Regarding the number of hospitalizations and deaths among PLWH, we did not observe a greater number of hospitalizations or deaths due to the SARS-CoV-2 infection across the general population, as reported in other research [
22,
23]. However, despite efforts to maintain care for HIV patients, the number of deaths throughout the pandemic and post-pandemic period is increasing. Most recorded deaths are associated with secondary or non-AIDS events. This observation may be due to the unchanged rate of undetectable persons across these time periods.

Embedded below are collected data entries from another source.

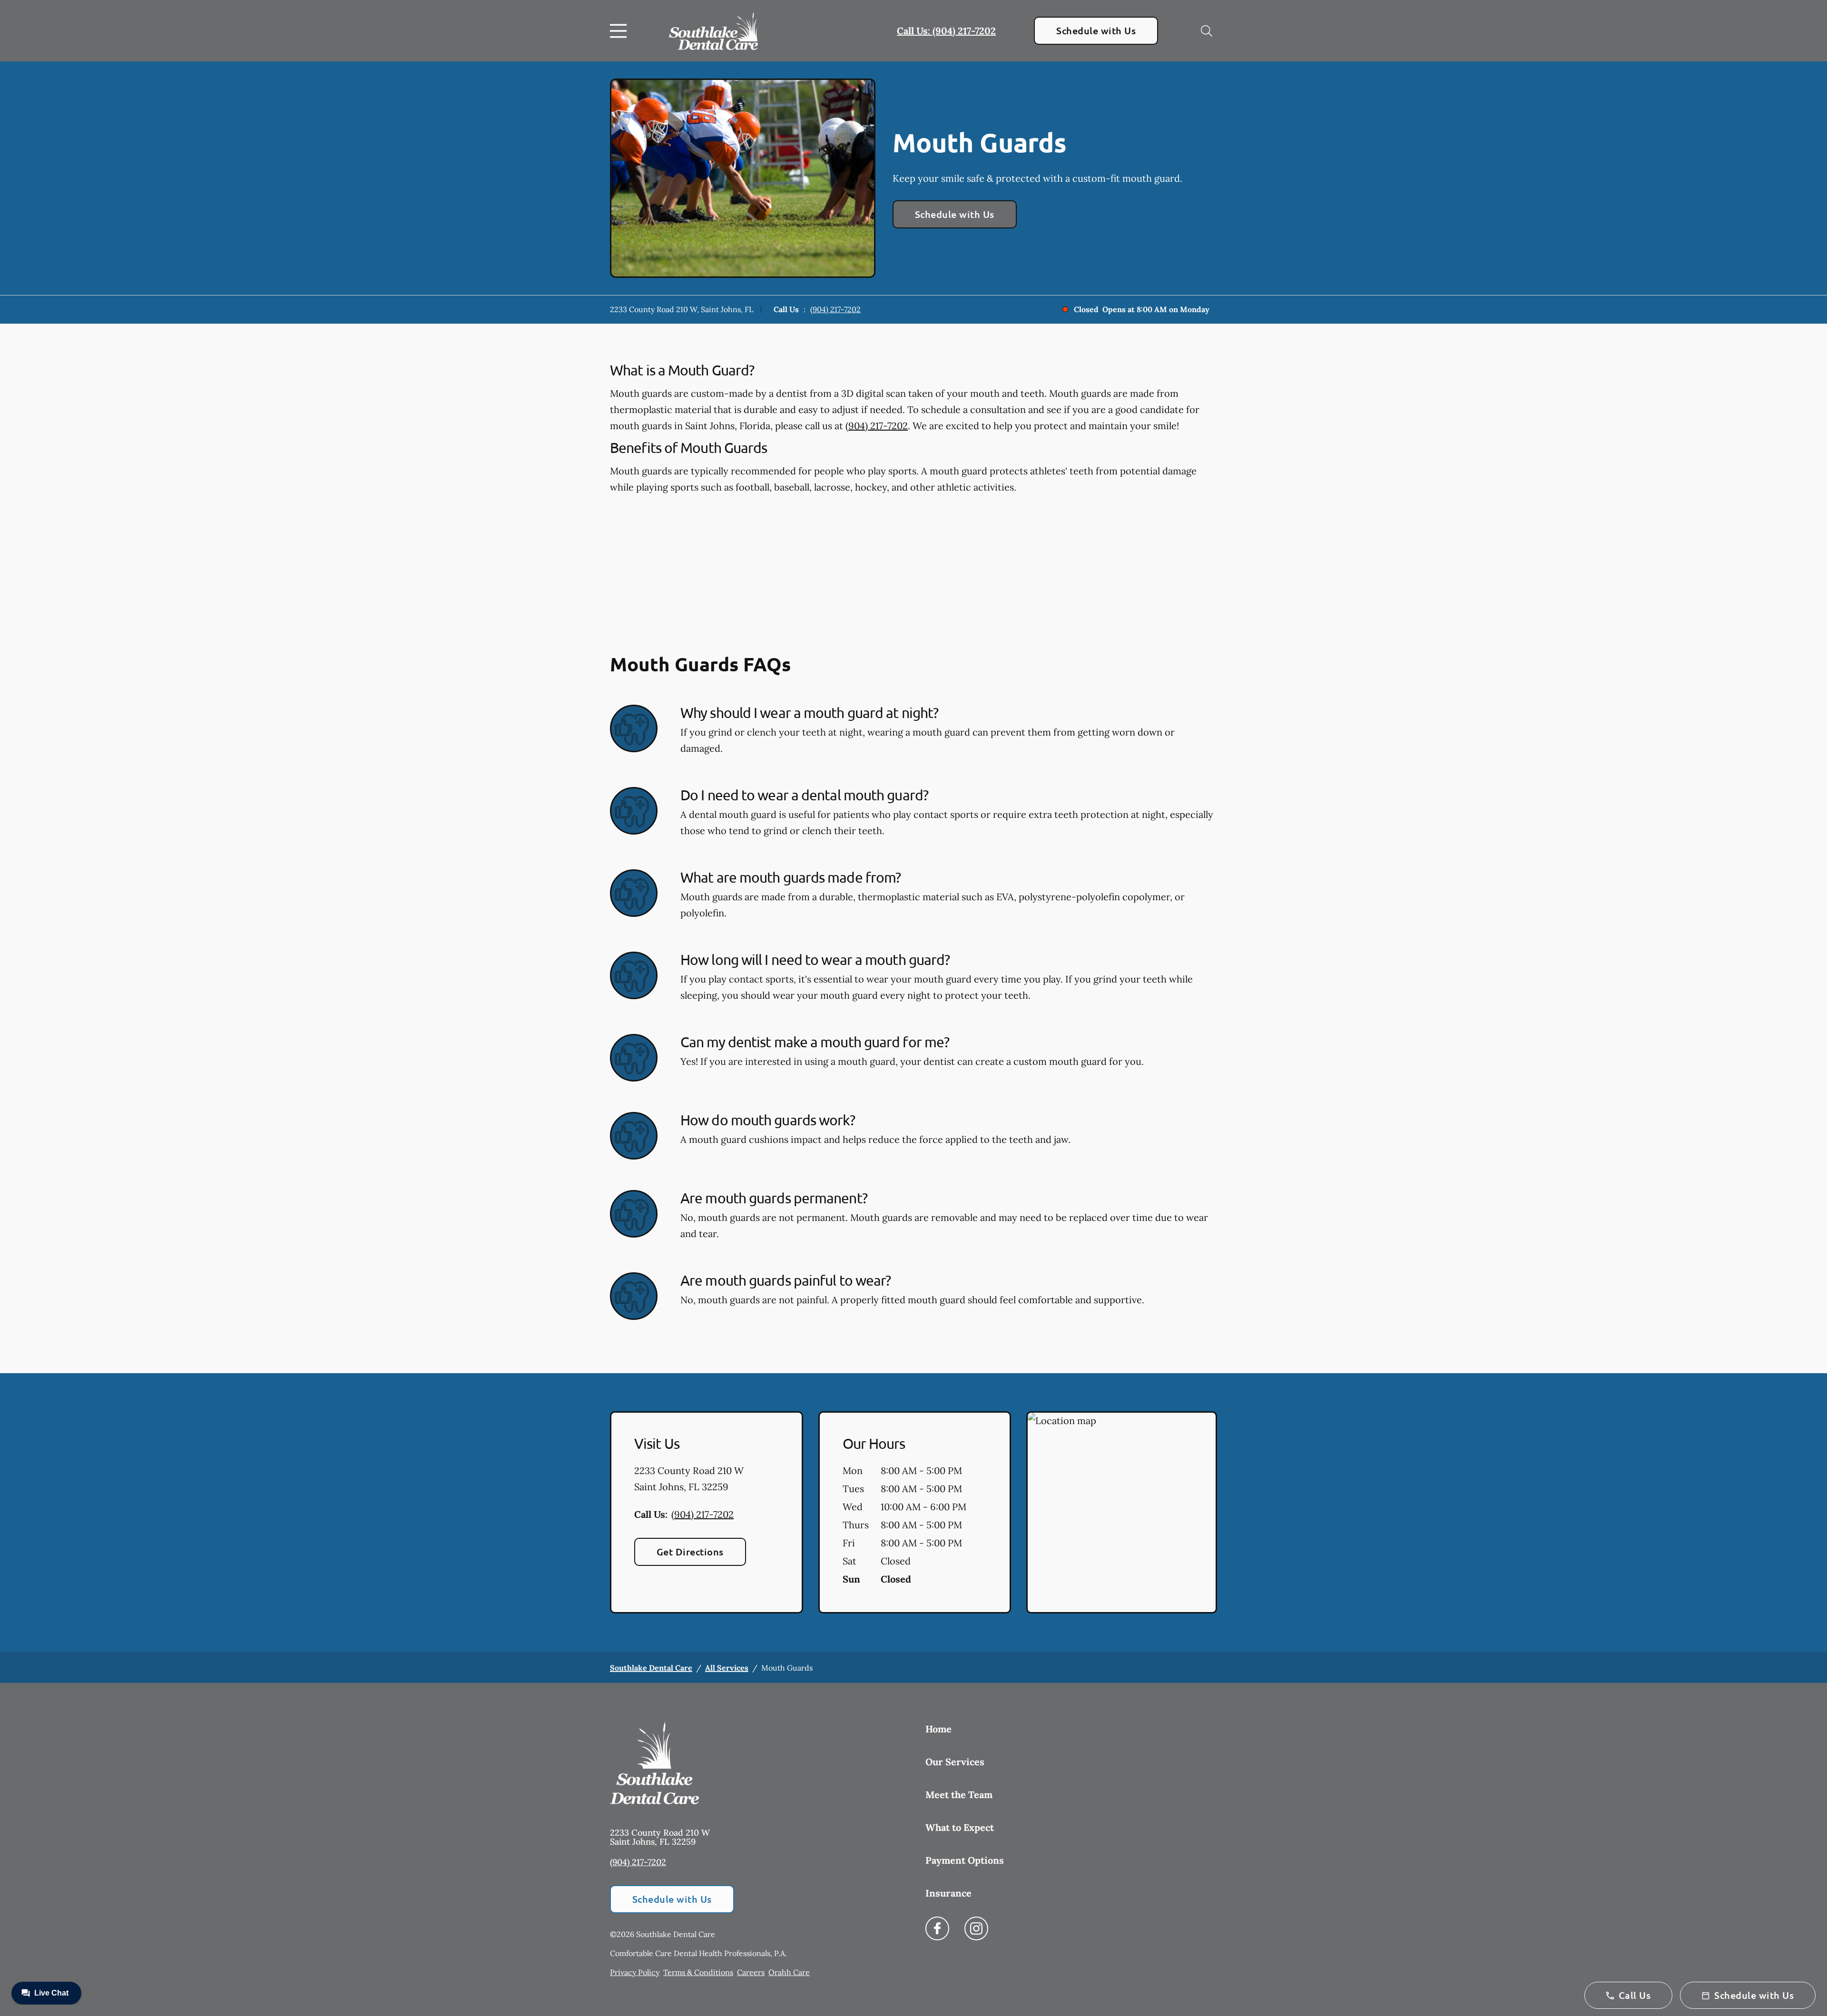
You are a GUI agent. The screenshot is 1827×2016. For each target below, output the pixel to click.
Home (938, 1729)
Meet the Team (958, 1794)
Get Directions (690, 1551)
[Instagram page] (976, 1928)
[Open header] (620, 30)
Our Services (954, 1762)
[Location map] (1122, 1513)
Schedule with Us (1096, 30)
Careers (751, 1972)
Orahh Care (789, 1972)
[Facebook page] (937, 1928)
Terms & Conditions (698, 1972)
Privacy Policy (634, 1972)
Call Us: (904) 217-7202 (946, 31)
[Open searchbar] (1206, 30)
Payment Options (964, 1860)
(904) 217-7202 (835, 309)
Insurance (948, 1893)
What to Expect (959, 1827)
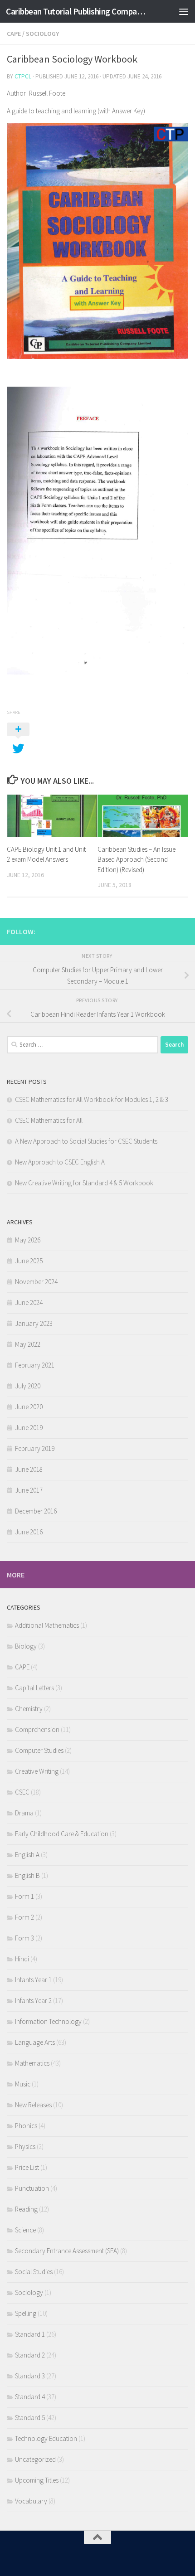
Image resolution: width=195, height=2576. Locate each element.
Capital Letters (34, 1687)
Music (22, 2084)
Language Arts (35, 2042)
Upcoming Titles (36, 2480)
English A (27, 1854)
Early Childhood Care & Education (61, 1833)
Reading (26, 2209)
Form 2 (24, 1917)
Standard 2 (30, 2355)
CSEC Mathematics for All (49, 1120)
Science (25, 2230)
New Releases (33, 2105)
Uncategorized (35, 2459)
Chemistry (29, 1708)
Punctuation (32, 2188)
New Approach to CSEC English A (60, 1162)
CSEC (22, 1792)
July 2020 (27, 1386)
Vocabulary (31, 2501)
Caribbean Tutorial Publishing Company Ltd (76, 11)
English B (27, 1875)
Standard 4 (30, 2396)
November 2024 (36, 1281)
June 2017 (29, 1490)
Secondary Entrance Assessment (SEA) (67, 2250)
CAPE (14, 33)
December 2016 (36, 1511)
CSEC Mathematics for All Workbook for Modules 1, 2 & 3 (91, 1099)
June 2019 (29, 1427)
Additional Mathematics (47, 1625)
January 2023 (34, 1323)
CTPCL (23, 76)
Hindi (22, 1959)
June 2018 (29, 1469)
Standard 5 (30, 2417)
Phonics (26, 2125)
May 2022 (27, 1344)
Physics (25, 2146)
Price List (27, 2167)
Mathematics (32, 2063)
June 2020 (29, 1406)
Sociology (42, 33)
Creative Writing (36, 1771)
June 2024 (29, 1302)
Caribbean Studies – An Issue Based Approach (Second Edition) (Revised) (137, 859)
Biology (26, 1646)
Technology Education (46, 2438)
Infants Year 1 (33, 1979)
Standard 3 (30, 2376)
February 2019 (34, 1448)
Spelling (25, 2313)
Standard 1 (30, 2334)
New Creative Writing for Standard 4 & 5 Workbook (84, 1183)
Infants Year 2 (33, 2000)
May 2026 (27, 1240)
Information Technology (48, 2021)
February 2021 (34, 1365)
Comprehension (37, 1729)
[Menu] (183, 11)
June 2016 (29, 1532)
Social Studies (34, 2271)
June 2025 (29, 1260)
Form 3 (24, 1938)
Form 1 (24, 1896)
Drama (24, 1813)
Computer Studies (39, 1750)
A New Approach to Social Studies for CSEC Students (86, 1141)
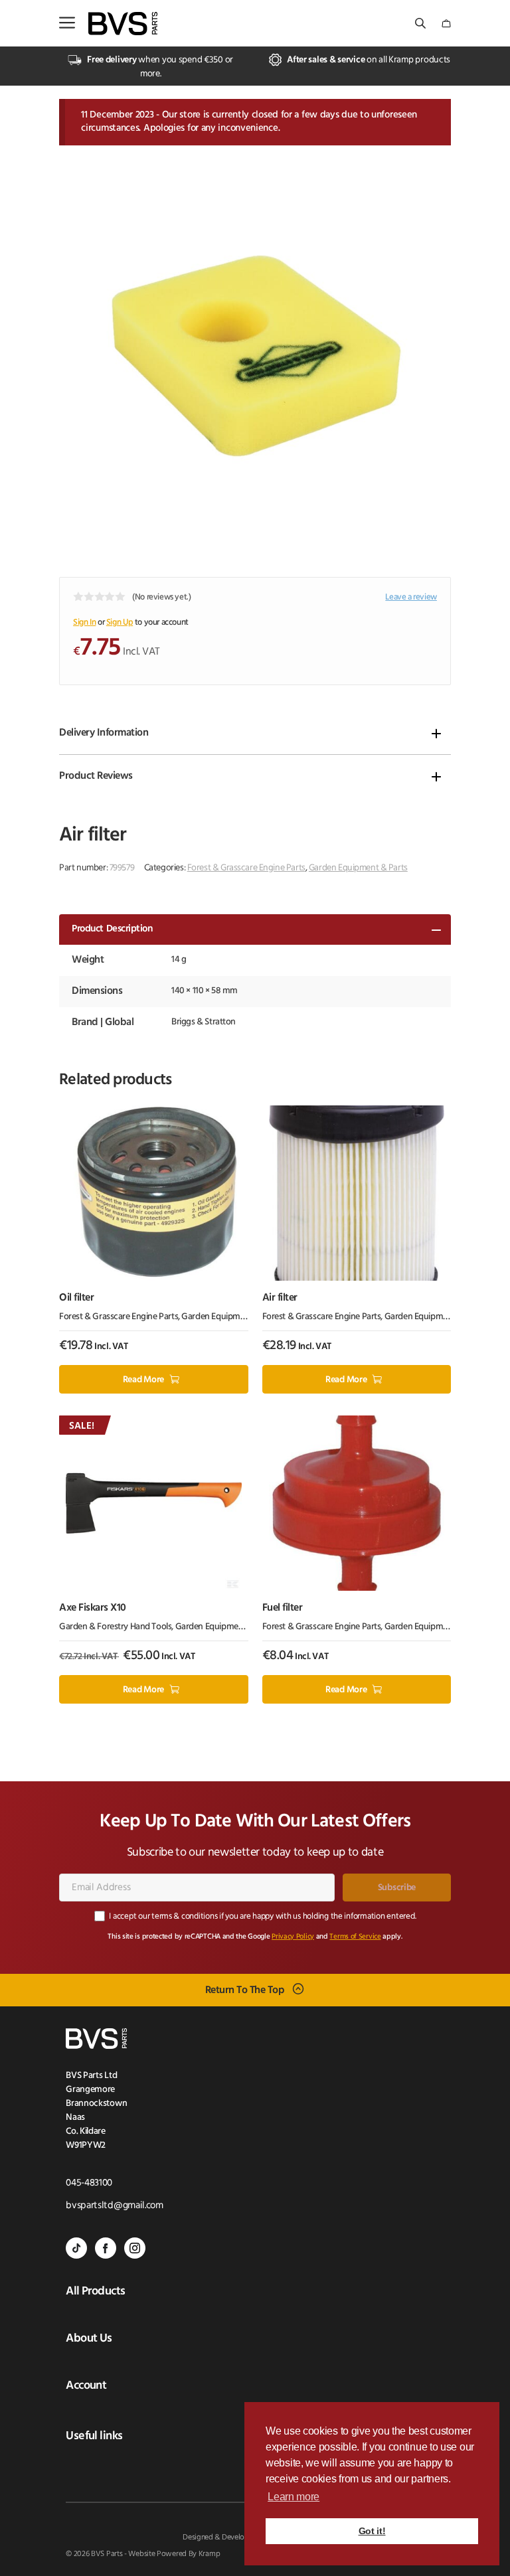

In summary, people with chronic illnesses such as HIV rely heavily on regular consultations with their healthcare providers to monitor their disease and/or risk factors associated with their disease [
24]. As described above, the pandemic has impacted the rate of disease diagnosis, and it has negatively impacted the quality of care for patients with chronic diseases [
25,
26]. In the hospital examined in this study, we adopted some measures that successfully mitigated the impact of the pandemic on patient care that may be adopted to further support consistent patient care. These measures include maintaining access to a “first visit” clinic to facilitate the continuity of care, home delivery of ART, and rapid initiation of ART. The ART-dispensing practices contributed to HIV treatment adherence and decreased the risk of COVID-19 transmission. Although our findings demonstrated consistency in the retention and viral suppression of PLWH, careful monitoring over the coming years is critical. Core healthcare priorities must be sustained, and healthcare decision makers need to creatively adapt patient care practices to manage shifting public health challenges.